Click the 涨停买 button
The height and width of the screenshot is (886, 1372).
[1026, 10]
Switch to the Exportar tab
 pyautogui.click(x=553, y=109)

[Required work] Copy the rows above, substituting "control" for "button" and leaving everything else unchanged.

[Solution to the exercise]
Click the 涨停买 control
The height and width of the screenshot is (886, 1372).
[1026, 10]
Switch to the Exportar tab
 pyautogui.click(x=553, y=109)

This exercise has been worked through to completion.